Adaptive Recursive Query Optimization
Anna Herlihy, Guillaume Martres, Anastasia Ailamaki, Martin Odersky
TL;DR
The paper tackles the scalability challenge of optimizing recursive queries in data-intensive analyses. It proposes Adaptive Metaprogramming to move optimization and code generation from compile-time to runtime, enabling dynamic re-optimization during the query lifecycle. It introduces a runtime join-order optimization and demonstrates the approach with Carac, a dedicated Datalog engine, achieving substantial performance gains. These results suggest that runtime-adaptive optimization can dramatically improve recursive query processing in industrial-scale settings.
Abstract
Performance-critical industrial applications, including large-scale program, network, and distributed system analyses, are increasingly reliant on recursive queries for data analysis.

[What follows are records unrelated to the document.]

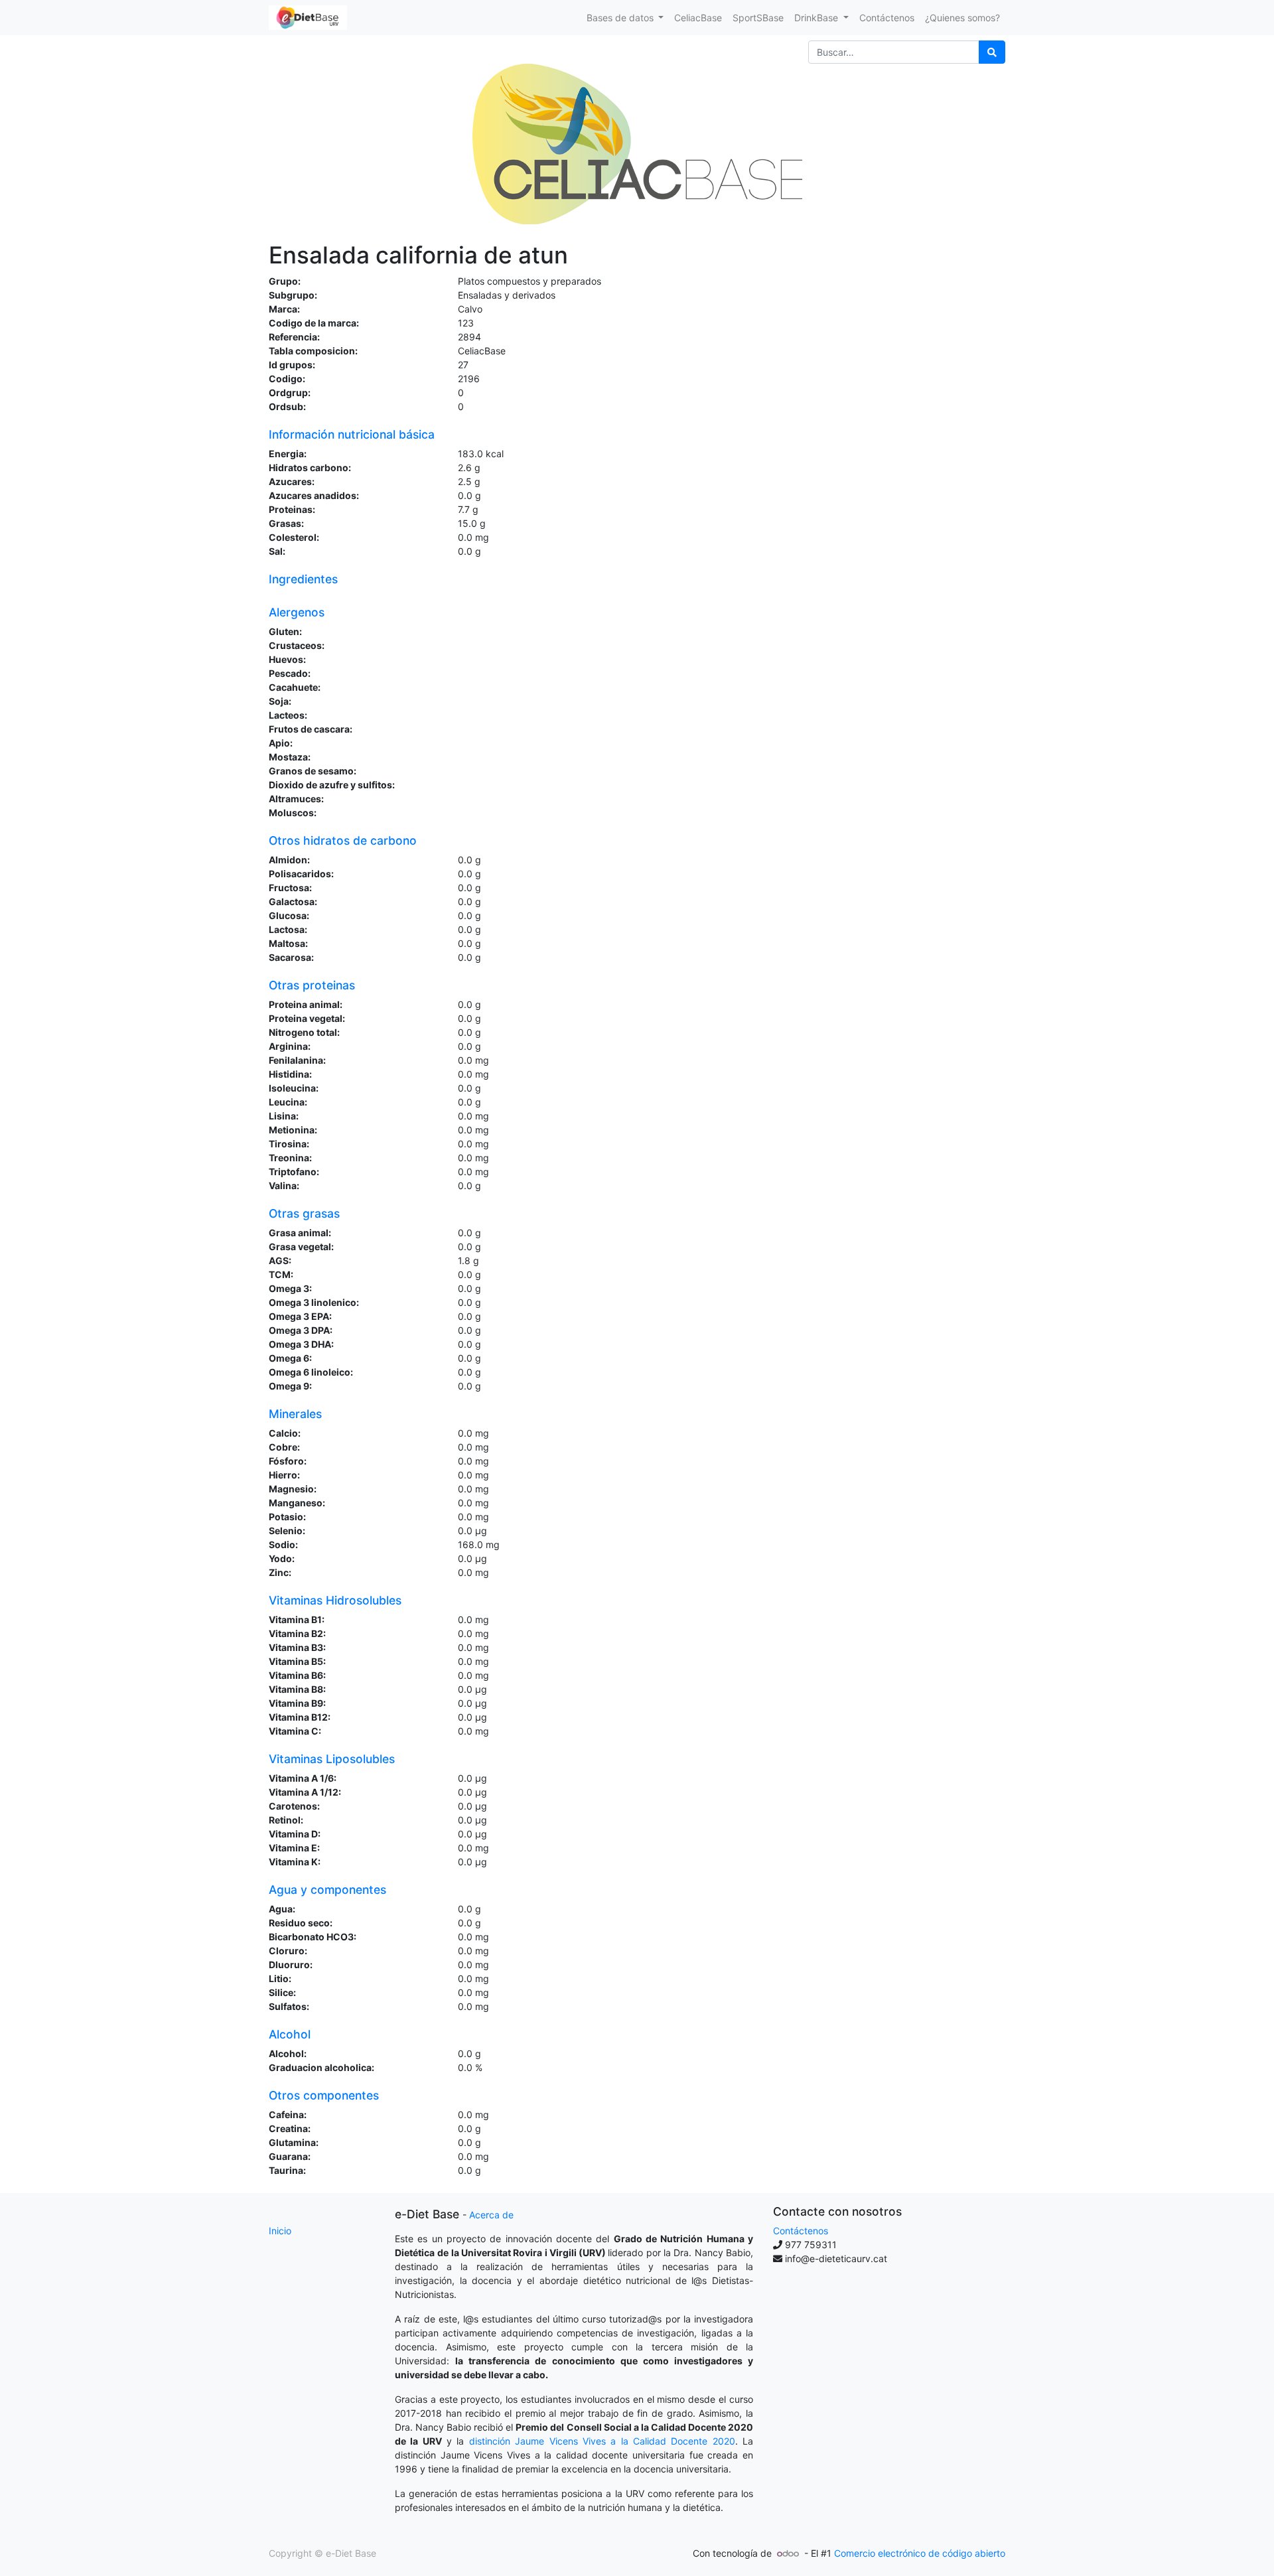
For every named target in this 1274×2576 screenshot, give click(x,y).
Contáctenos (800, 2230)
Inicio (280, 2230)
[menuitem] (698, 17)
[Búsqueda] (992, 52)
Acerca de (491, 2214)
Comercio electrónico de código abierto (919, 2553)
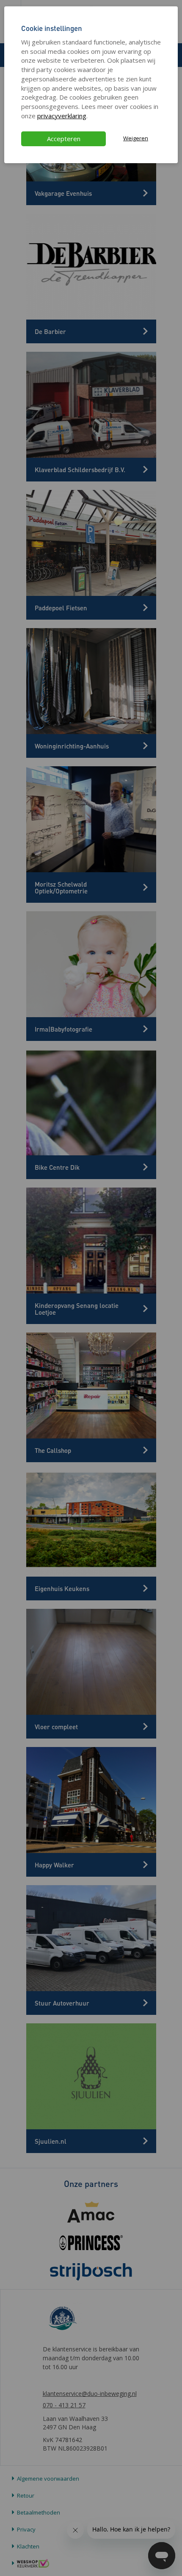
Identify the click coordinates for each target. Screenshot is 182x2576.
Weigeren (135, 138)
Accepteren (63, 138)
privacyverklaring (61, 115)
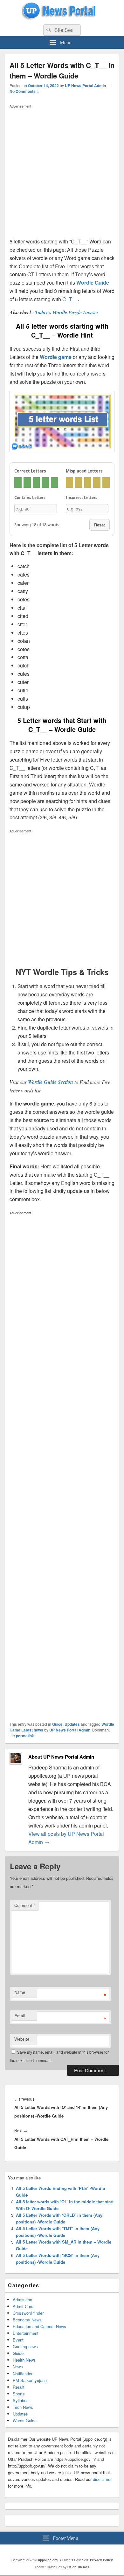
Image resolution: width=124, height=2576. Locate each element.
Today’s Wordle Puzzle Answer (67, 312)
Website (21, 2039)
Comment (24, 1905)
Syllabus (21, 2400)
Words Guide (25, 2420)
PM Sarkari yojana (30, 2380)
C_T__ (70, 299)
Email (19, 2016)
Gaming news (25, 2346)
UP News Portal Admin (85, 85)
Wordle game (56, 357)
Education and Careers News (39, 2326)
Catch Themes (78, 2567)
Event (18, 2340)
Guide (57, 1724)
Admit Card (23, 2306)
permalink (25, 1735)
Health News (24, 2360)
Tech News (23, 2407)
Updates (72, 1724)
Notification (23, 2374)
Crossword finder (28, 2313)
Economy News (27, 2320)
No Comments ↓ (24, 91)
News (18, 2367)
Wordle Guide (92, 282)
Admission (22, 2300)
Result (18, 2387)
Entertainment (25, 2333)
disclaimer (102, 2479)
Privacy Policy (101, 2560)
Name (19, 1992)
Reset (99, 525)
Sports (19, 2394)
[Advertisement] (62, 172)
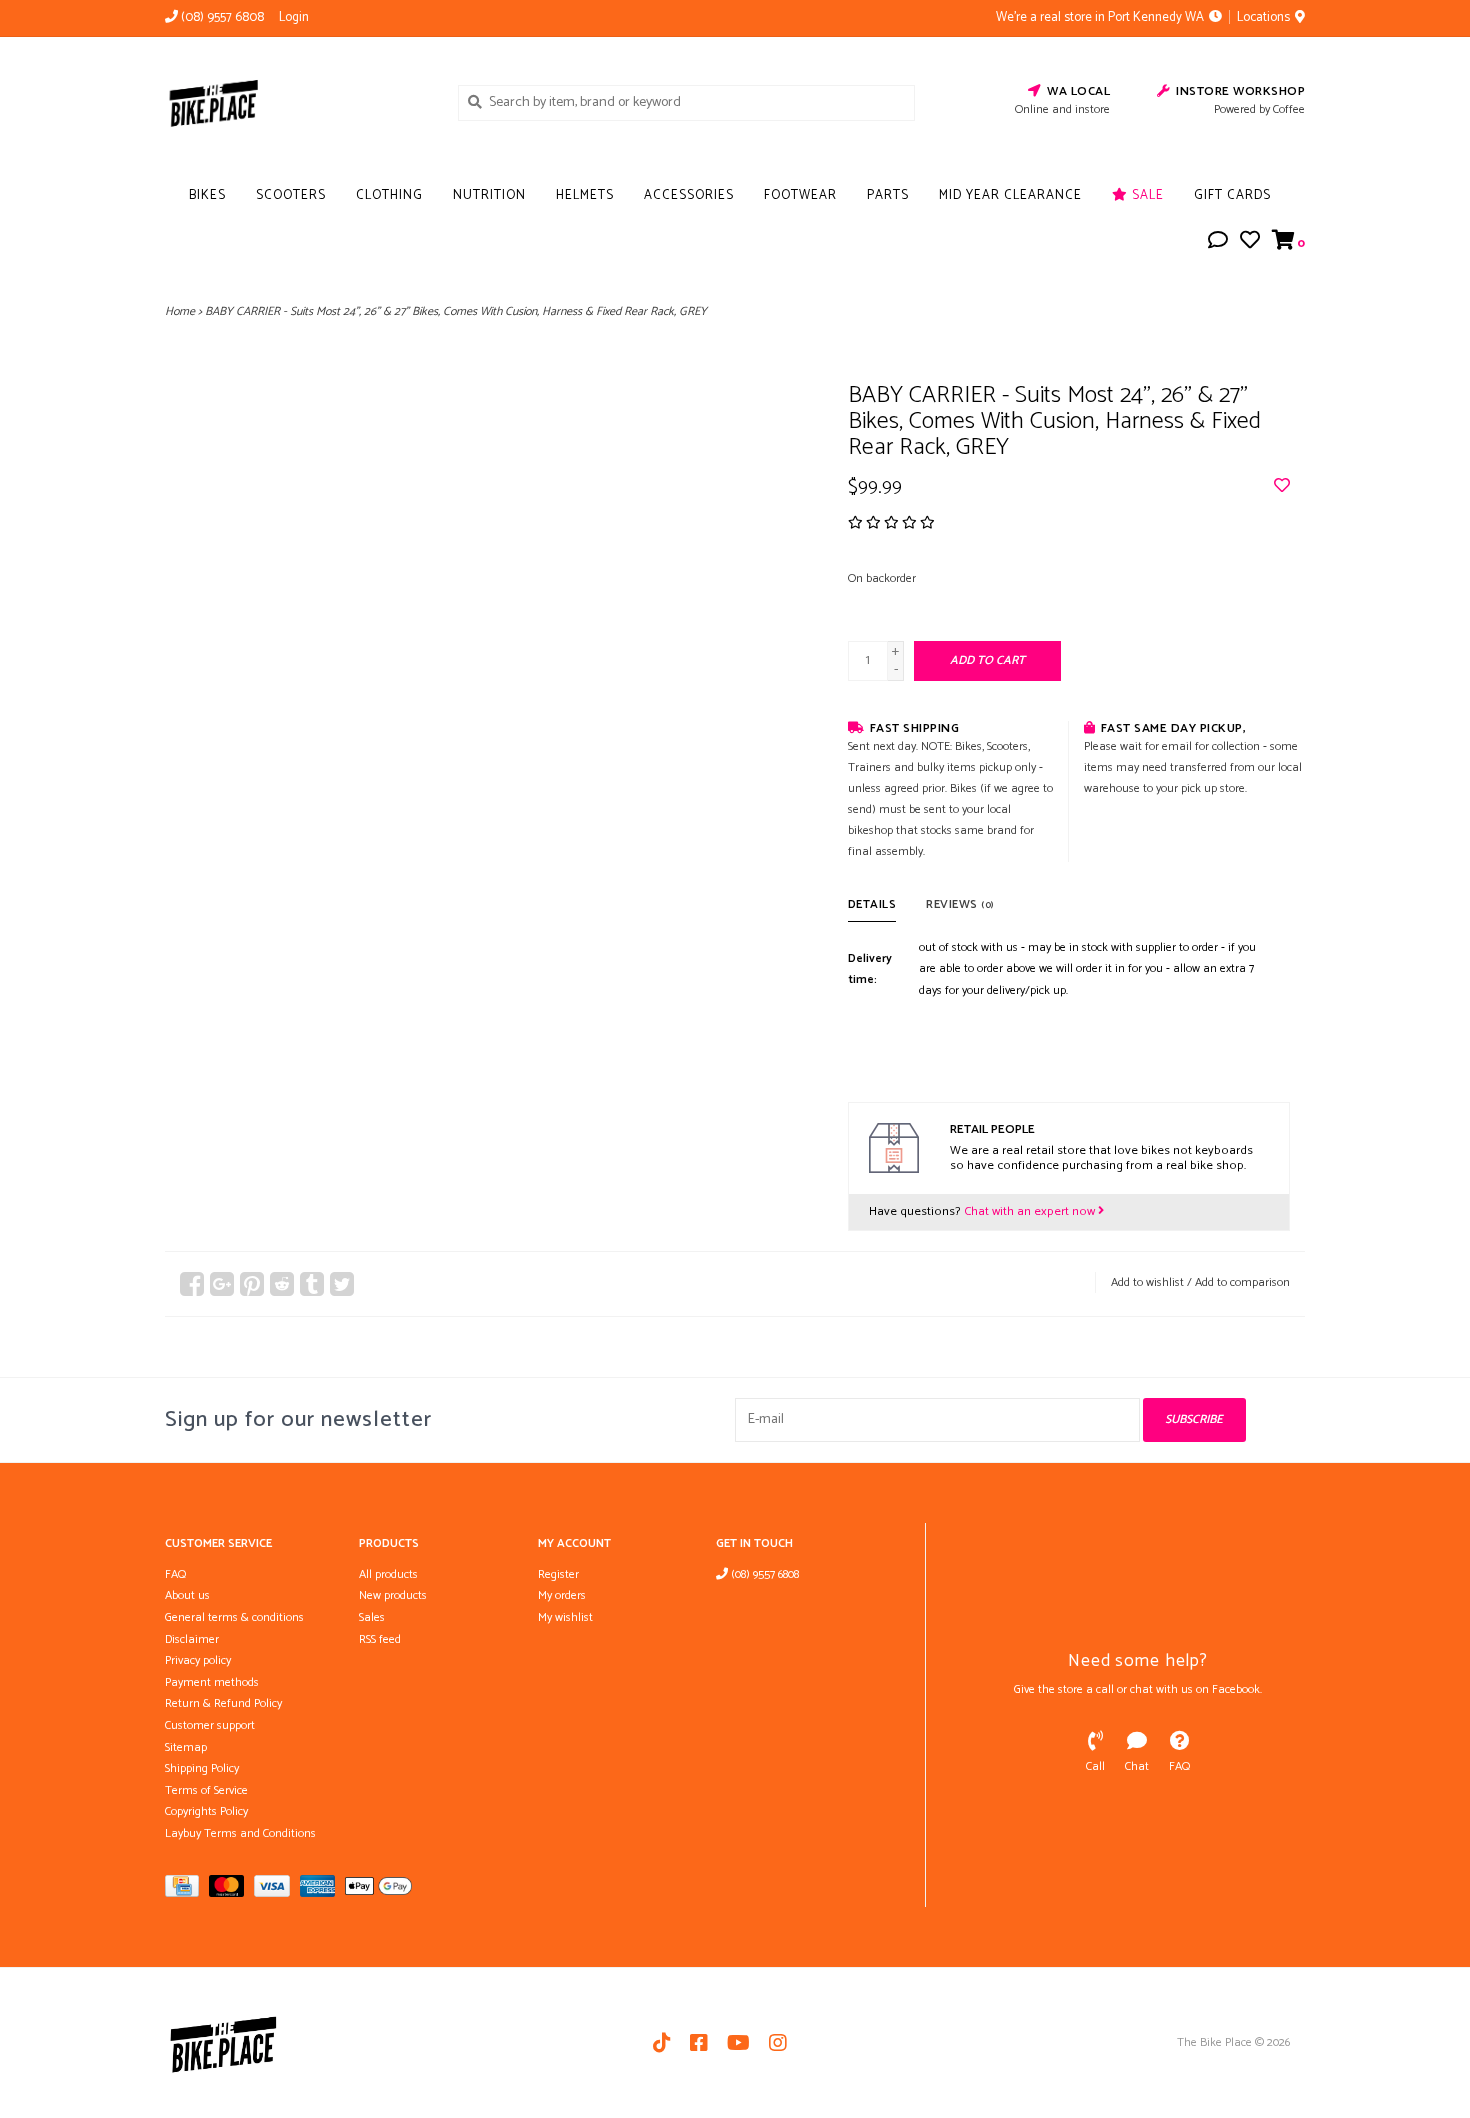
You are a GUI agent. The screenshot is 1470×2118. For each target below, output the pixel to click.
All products (388, 1574)
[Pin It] (252, 1284)
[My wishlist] (1250, 243)
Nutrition (489, 195)
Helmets (585, 195)
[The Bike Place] (296, 102)
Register (558, 1574)
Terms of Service (206, 1790)
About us (187, 1595)
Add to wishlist (1147, 1282)
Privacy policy (198, 1660)
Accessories (689, 195)
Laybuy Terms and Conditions (240, 1833)
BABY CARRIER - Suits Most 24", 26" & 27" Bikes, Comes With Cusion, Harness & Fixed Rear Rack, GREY (456, 311)
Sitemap (186, 1747)
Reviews (960, 904)
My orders (562, 1595)
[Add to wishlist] (1282, 487)
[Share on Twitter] (342, 1284)
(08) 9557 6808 (763, 1574)
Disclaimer (192, 1639)
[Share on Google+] (222, 1284)
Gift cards (1232, 195)
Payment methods (212, 1682)
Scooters (291, 195)
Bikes (207, 195)
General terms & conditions (234, 1617)
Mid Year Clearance (1010, 195)
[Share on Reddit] (282, 1284)
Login (294, 17)
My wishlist (565, 1617)
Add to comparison (1242, 1282)
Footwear (800, 195)
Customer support (210, 1725)
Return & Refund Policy (223, 1703)
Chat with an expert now (1031, 1211)
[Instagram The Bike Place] (778, 2043)
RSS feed (380, 1639)
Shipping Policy (202, 1768)
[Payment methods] (187, 1889)
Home (180, 311)
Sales (372, 1617)
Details (872, 904)
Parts (888, 195)
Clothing (389, 195)
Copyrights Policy (206, 1811)
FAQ (175, 1574)
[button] (1218, 243)
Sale (1146, 195)
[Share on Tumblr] (312, 1284)
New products (393, 1595)
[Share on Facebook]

Yet traditional relational algebra-based query optimization techniques do not scale well to recursive query processing due to the iterative nature of query evaluation, where relation cardinalities can change unpredictably during the course of a single query execution. To avoid error-prone cardinality estimation, adaptive query processing techniques use runtime information to inform query optimization, but these systems are not optimized for the specific needs of recursive query processing. In this paper, we introduce Adaptive Metaprogramming, an innovative technique that shifts recursive query optimization and code generation from compile-time to runtime using principled metaprogramming, enabling dynamic optimization and re-optimization before and after query execution has begun. We present a custom join-ordering optimization applicable at multiple stages during query compilation and execution. Through Carac, a custom Datalog engine, we evaluate the optimization potential of Adaptive Metaprogramming and show unoptimized recursive query execution time can be improved by three orders of magnitude and hand-optimized queries by 6x.